Examine each line of the data, and copy the ones containing "showing".

AVAILABLE RECORDS

++++++++

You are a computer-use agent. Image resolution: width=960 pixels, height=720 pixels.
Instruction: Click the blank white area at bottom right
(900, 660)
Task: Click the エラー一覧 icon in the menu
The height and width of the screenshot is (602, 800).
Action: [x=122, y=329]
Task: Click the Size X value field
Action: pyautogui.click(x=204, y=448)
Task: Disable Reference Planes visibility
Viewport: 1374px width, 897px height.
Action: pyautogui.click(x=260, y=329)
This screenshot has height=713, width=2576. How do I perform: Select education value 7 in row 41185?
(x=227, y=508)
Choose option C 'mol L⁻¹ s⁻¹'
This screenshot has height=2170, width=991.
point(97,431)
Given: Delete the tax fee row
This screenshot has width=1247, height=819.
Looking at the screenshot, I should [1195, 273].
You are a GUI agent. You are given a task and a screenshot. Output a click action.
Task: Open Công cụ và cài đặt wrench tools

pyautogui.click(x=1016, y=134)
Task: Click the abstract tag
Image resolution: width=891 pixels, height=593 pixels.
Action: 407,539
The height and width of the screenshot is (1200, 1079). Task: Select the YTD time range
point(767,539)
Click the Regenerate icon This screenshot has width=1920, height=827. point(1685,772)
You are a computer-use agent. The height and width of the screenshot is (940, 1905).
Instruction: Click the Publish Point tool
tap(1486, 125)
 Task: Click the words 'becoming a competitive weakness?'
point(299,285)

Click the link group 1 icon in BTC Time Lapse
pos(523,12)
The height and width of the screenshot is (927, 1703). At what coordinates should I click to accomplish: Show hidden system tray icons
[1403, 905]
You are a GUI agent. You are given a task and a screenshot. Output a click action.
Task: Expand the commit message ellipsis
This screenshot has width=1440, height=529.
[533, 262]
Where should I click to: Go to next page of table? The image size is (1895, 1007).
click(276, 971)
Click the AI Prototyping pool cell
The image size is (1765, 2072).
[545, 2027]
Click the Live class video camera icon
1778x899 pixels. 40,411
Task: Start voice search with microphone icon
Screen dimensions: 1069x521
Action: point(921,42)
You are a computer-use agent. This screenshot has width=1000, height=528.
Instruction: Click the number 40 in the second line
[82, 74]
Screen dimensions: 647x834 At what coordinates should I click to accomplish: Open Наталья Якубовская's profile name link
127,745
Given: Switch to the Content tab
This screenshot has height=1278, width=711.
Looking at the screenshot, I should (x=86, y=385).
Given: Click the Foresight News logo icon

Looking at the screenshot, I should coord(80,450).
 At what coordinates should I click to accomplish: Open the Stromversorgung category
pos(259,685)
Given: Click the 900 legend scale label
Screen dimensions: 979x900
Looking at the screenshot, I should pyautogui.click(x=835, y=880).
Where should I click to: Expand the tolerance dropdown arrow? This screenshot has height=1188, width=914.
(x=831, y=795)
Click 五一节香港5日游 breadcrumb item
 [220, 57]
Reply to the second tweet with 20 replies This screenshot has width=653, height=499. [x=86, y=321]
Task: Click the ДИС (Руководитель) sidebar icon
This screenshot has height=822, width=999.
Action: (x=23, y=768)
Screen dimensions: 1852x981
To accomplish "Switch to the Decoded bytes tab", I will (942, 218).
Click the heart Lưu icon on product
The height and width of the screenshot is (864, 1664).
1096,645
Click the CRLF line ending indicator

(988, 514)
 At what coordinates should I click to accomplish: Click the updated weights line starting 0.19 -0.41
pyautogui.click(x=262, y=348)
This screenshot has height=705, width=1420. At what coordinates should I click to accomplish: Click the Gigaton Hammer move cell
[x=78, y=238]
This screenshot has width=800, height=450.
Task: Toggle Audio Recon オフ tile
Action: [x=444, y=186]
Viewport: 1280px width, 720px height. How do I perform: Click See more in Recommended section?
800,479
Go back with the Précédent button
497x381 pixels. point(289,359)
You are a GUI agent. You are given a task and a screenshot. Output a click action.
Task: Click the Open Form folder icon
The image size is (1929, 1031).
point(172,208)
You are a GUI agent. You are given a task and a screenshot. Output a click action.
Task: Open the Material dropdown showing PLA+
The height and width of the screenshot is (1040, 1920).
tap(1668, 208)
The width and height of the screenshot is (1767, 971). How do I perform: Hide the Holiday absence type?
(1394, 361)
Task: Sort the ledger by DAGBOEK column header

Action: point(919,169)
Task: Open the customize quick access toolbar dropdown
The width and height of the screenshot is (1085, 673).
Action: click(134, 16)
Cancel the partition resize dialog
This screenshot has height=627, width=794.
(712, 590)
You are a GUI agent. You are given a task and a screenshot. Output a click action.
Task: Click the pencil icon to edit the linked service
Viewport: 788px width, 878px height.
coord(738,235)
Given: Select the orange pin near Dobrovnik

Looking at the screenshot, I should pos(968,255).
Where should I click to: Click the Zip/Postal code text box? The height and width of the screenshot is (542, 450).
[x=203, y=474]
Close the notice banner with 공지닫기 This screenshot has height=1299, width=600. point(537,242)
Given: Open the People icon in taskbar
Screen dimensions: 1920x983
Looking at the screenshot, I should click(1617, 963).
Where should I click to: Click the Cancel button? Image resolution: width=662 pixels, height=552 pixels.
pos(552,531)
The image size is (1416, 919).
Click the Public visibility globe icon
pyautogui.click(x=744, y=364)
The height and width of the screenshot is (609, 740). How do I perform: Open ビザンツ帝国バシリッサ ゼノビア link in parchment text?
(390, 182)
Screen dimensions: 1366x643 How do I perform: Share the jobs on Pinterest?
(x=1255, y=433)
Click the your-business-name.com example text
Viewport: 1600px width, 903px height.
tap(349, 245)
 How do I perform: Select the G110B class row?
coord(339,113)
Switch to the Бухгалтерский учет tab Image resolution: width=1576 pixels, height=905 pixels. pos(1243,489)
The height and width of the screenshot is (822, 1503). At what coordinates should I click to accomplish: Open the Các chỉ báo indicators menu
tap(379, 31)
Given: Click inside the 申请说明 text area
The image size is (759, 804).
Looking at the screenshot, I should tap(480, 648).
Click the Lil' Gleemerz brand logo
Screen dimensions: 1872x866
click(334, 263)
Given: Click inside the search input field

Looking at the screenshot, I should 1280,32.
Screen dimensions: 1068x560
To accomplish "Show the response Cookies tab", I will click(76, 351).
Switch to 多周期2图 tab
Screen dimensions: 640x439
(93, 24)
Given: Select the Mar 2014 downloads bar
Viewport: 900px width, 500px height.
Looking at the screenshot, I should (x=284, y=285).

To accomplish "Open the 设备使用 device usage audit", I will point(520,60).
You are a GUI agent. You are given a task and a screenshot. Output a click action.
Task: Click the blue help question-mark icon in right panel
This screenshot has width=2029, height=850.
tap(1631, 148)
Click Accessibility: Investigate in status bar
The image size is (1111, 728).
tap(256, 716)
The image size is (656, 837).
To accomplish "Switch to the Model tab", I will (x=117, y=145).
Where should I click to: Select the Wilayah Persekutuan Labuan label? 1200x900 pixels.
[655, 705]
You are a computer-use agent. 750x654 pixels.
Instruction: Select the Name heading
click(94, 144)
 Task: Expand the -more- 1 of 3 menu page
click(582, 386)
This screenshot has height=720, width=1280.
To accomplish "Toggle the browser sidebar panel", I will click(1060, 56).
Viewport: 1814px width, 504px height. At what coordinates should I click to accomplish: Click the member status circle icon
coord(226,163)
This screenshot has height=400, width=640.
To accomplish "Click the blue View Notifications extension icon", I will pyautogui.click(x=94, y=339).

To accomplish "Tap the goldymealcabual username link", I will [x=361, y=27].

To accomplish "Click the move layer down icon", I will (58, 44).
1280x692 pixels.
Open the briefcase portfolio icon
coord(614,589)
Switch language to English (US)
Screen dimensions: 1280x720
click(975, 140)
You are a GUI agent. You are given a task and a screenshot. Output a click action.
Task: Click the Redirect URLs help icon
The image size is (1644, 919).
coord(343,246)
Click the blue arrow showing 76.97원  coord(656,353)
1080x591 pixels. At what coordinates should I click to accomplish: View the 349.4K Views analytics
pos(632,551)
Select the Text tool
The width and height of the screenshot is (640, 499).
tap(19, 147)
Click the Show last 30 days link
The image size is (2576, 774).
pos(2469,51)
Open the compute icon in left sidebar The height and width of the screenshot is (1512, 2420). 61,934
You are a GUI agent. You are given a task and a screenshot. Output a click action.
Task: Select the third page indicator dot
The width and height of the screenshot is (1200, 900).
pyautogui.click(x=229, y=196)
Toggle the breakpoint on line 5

++++++++

TASK SOLUTION
Task: Open the Material dropdown showing PLA+
Click the blue arrow showing 76.97원  coord(656,353)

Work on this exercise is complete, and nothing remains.